Charis Eng, M.D., Ph.D., is a Singapore-born physician and geneticist at the Cleveland Clinic, notable for identifying the PTEN gene. A now accomplished doctor, she credits her fourth grade science class for inspiring her career and describes her work as "truly the fulfilment of a lifelong dream.

Education

Eng was born in Singapore 1962 and grew up in Bristol, England. She started studying at the University of Chicago aged 16. She earned her Ph.D. in Developmental Biology in 1986 and her M.D. in 1988, both from the Pritzker School of Medicine, University of Chicago. Then specialising in internal medicine at Beth Israel Hospital, Boston and trained in medical oncology at Harvard’s Dana-Farber Cancer Institute. Eng then trained in clinical cancer genetics at the University of Cambridge and the Royal Marsden NHS Trust, UK, and in laboratory-based human cancer genetics by Prof Sir Bruce Ponder. Eng returned to the Farber as Assistant Professor of Medicine at the end of 1995, and in January, 1999 was recruited by The Ohio State University as Associate Professor of Medicine and Director of the Clinical Cancer Genetics Program.
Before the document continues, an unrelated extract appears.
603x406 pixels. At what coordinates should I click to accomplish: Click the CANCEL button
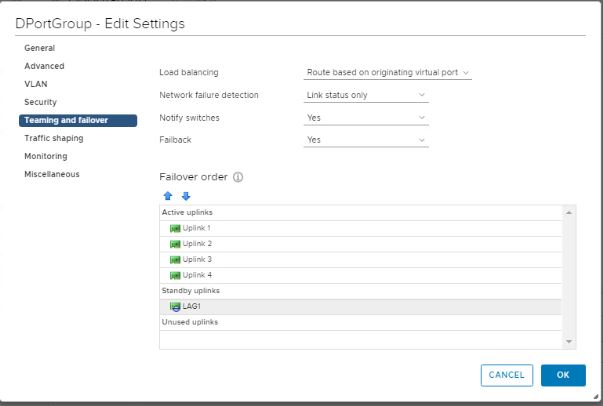pos(506,375)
In 2001, she was bestowed the Davis Professorship and appointed Co-Director of the Division of Human Genetics in the Department of Internal Medicine. In 2002, she was promoted to Professor and Division Director, and became the Klotz Endowed Chair

Career

Eng was recruited to the Cleveland Clinic in 2005, and was founding director of the Cleveland Clinic's Genomic Medicine Institute and the Center for Personalized Genetic Healthcare, and professor and vice chair of the Department of Genetics at Case Western Reserve University School of Medicine.
Outside of the lab, Eng acted as the primary genetics consultant to the Discovery Health Channel documentary "Curse of the Elephant Man", which traced the genetic causes of the Joseph Merrick's disfiguring disorder.
Eng additionally has sat on many boards including a 3-year term on the Board of Directors of the American Society of Human Genetics, a 2-year term as Chair of the Clinical Science Committee of the Personalised Medicine Coalition and a 5-year term on the Board of Scientific Directors of the National Human Genome Research Institute. Eng was appointed to the US Department of Health and Human Services’ Secretary’s Advisory Committee on Genetics, Health and Society.  She also was co-chair of their Task Force to examine whole genome sequencing for clinical application, and serves on the Expert Panel of the WHO Grand Challenges Project on Public Health Genomics in Developing Countries.

Research

The Eng lab currently identifies and characterises genes that are thought to cause susceptibility to inherited cancer syndromes, determining their role in random carcinogenesis and analyses their molecular epidemiology as they relate to clinical applications. This framework allowed her team to elucidate the function of PTEN mutations in Cowden Syndrome, an inherited condition that increases the risk of certain cancers in humans.

Awards

Eng has received numerous awards and honours including election to the American Society of Clinical Investigation, the Association of American Physicians, a Fellow of AAAS, and the Doris Duke Distinguished Clinical Scientist Award. Eng received the 2005 ATA Van Meter Award, the 2006 Ernst Oppenheimer Award of The Endocrine Society and the 2006 American Cancer Society John Peter Minton, MD, PhD Hero of Hope Research Medal of Honour, 2014 James Ewing Lecturer of the Society of Surgical Oncology and the 2014 AACR-WICR Charlotte Friend Memorial Lecturer. In 2018 Eng was awarded a Medal of Honour for Clinical Research by the American Cancer Society "for her leadership in personalized care, translating genomic and cellular analysis to clinical practice." Eng has also received the Stefanie Spielman Breast Cancer Research Award.